When you offer better prices than your competitors, luring out their customers becomes easier that previously expected. Consequently, fast growth is heavily linked with low prices, and the more reasonable they are, the higher the impact will be.
Economic Advantages – Definitely, it’s a responsible call, but market penetration can bring cost advantages if your business development goes the way you predicted and hoped.
Low prices that guarantee customer base growth, means that you can increase the quantity of products ordered from the supplier, which will result in higher profits gained from low prices.
Furthermore, some companies risk more and first buy products in bulk (for discounts) and then implement the penetration pricing strategy.

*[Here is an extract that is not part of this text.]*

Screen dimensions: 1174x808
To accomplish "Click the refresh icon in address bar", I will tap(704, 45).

Combat Competitors – One of the best parts of the market penetration strategy is combating your competitors.
Imagine, you have numerous competitors that are trying to evolve and progress, they are stealing customers from you that results in lowering your profits and revenue. So, considering that you’re willing to stay as the market leader, the only choice you have is to outplay them.
For instance, low upfront prices will oblige your competitors to shift to alternative strategies with different price regulations. This way, your company will attract the lost consumers and it’ll put competitors on defense or the edge of leaving the market.

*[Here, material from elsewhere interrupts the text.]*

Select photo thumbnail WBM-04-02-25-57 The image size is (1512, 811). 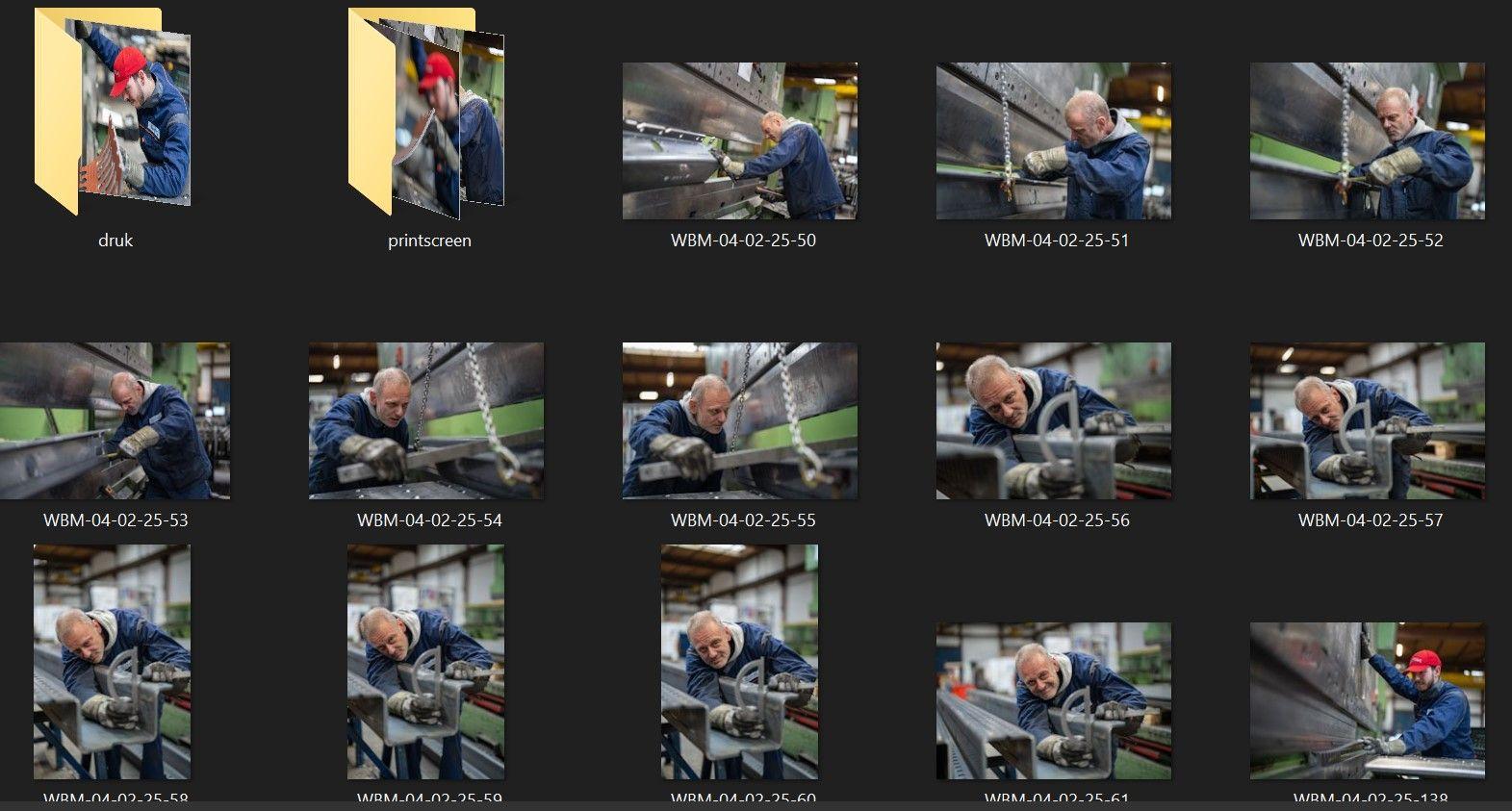coord(1367,420)
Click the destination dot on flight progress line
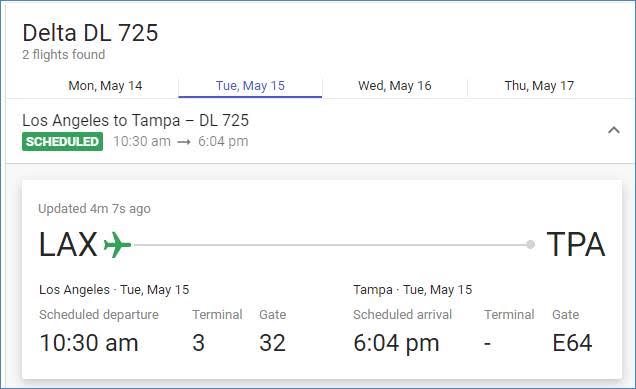The width and height of the screenshot is (636, 389). (x=530, y=245)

Disadvantages of Market Penetration Strategy
Unmet Production Costs – It’s not always possible to lower the product price as you will. Sometimes, products are expensive to create and small businesses tend to struggle while trying to produce enough to lower the production and product price. It becomes more complex when competing with large firms.
Under these circumstances, it would be wiser for small companies to focus on product packaging, marketing campaign, and public image because it has the potential to be as effective as low prices.
Missed Opportunities – Brands that produce luxury products often make mistakes like marketing it as a cheap item.
Customers who love luxury products will definitely avoid the product which was marketed as a “cheap luxury.” So, if you’re focused on luxury products keep in mind that lower prices might make it look disappointing.
Poor Company Image – If your company has several product lines (that includes a luxury line), then using market penetration strategy might be harmful.
For instance, if you implement a market penetration strategy for a single product, it may badly reflect on the rest of your product lines.
For a better understanding, if the large number of your customer base becomes familiar with the cheap product, it’s highly possible that everyone will forget that the firm also produces luxury items. So, the brand’s reputation as a luxury producer will shortly disappear.
Lowering Industry Prices – Market penetration strategy can harm the entire organization.
If competitors sell similar products and one of them decides to lower prices, it’s natural that others will try to match them to create a balance and avoid consumer shifting.
Furthermore, the competitor that was first to lower prices, will have to continue doing the same in order to maintain its market leadership. So, the results can be severe because competitors might end up selling their products at an extremely low price and generate almost no profit.
Lack of Results – Market penetration strategy isn’t always effective, especially when a company enters an industry where prices are already set low.
For example, when prices are already low, it means that consumers have already built trust towards an existing company, so entering the market and trying to beat the price of the competitor is an ineffective way to act.
A new company should concentrate on gaining its worthy place in the industry, rather than trying to beat other’s low prices.